Dias melhores
Gatos de luz estão com os dias contados na Ilha do Pavão
Ceee recebe autorização para instalar energia elétrica para 200 famílias que ainda vivem com luz irregular. A obra deve se iniciar em agosto
Vivendo ainda às escuras, 200 famílias da Ilha do Pavão, no Extremo Norte de Porto Alegre, deverão abandonar as gambiarras em breve: a Agência Nacional de Transportes Terrestres (ANTT) autorizou a Ceee a implantar a rede de energia elétrica no trecho onde hoje o gato de luz é unanimidade. Como as famílias vivem numa área pertencente à Concepa, concessionária da BR-290 no trecho, era necessária a liberação do órgão. As obras, que fazem parte do Programa Energia Legal, estão programadas para iniciarem em agosto, com investimento de R$ 200 mil.
Enquanto não chega a novidade, os moradores seguem enfrentando dificuldades quando cai a noite. A gataiada na rede não é suficiente para manter a vila iluminada, e a sobrecarga acaba queimando eletrodomésticos e eletrônicos.
Na casa de Maria Margarete Carvalho, 43 anos, acabaram virando armário as duas geladeiras recebidas por meio de doações.

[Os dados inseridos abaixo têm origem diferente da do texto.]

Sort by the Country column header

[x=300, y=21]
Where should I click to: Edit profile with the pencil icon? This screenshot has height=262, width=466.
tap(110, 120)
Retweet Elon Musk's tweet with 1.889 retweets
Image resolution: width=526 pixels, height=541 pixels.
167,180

O chuveiro elétrico está instalado, mas enquanto a energia não vem, o banho é de mangueira no verão, e de balde, no inverno.
Sonho é beber água gelada
As oito crianças que vivem na casa são as que mais sofrem. Sem conseguir enxergar na escuridão, os pequenos são atacados sem dó pelos mosquitos à noite. Para jantar, só com velas. E a televisão, que seria a única diversão da gurizada, queimou numa das sobrecargas.
- Até para beber uma água gelada é uma dificuldade. Temos que comprar gelo nos vizinhos que têm um gato mais reforçado - revela Maria Margarete.
Segundo a chefe do Departamento de Fiscalização da Ceee, Shirlei Debastiani Cortez, a Ceee pretende começar os trabalhos na ilha em agosto, se estendendo até o final deste ano.
- Vamos nos reunir com a comunidade para explicar como funcionará este processo. Daremos tudo instalado para que não ocorra cobrança a mais dos novos clientes - explica Shirlei.
Energia legal
A chefe do Departamento de Fiscalização da Ceee, Shirlei Debastiani Cortez, explica:
Desde 2012, o programa Energia Legal contemplou 19 comunidades na área de concessão: 16 ficam em Porto Alegre.
Outras 12 vilas já estão com o processo de regularização em andamento. E mais 12 deverão ser incluídas no segundo semestre.
Por ano, até 2015, a Ceee pretende investir R$ 3,5 milhões no programa.
Para uma vila ser escolhida, é preciso que a liderança procure a agência da Ceee mais próxima. Um expediente será aberto, e o departamento de fiscalização agendará a primeira reunião.
O morador que participar pagará 24 parcelas de R$ 20 para ter o kit padrão Ceee que possibilita a instalação do medidor. Ele é composto por caixa de luz, poste, condutores, aterramento, disjuntor geral.
Se o morador pagar as primeiras 12 parcelas em dia, terá o direito de pedir à Ceee a isenção das outras 12. Se o cliente fizer parte de algum programa do governo federal, pode ter desconto de até 60% do valor da conta.
Venda de gelo dá lucro
A falta de energia elétrica fez surgir um negócio rentável na ilha. Pelo menos três famílias vendem gelo para o restante da comunidade. Elas vivem do outro lado da rodovia, onde há energia elétrica regularizada, ou possuem uma gambiarra reforçada, como é o caso da comerciante e líder comunitária Loreci Gomes de Almeida, 52 anos.
Depois de perder três freezers do bar numa queda forte de luz, Loreci passou a comercializar garrafas de 2 litros congeladas. Cada uma custa R$ 2. Por dia, vende até 30.
"Não nos negamos a pagar"
- Uso uma geladeira velha, que troquei por um botijão de gás. É a alternativa enquanto não consigo pagar o conserto de um freezer - conta.
Há 18 anos vivendo na ilha, Loreci conta as semanas para, finalmente, ter energia elétrica regular.
- Não nos negamos a pagar a conta. Mas queremos ter o direito a um banho quente, a uma água gelada, coisas que ainda não temos acesso hoje. Basta um ventinho para os fios caírem - resume.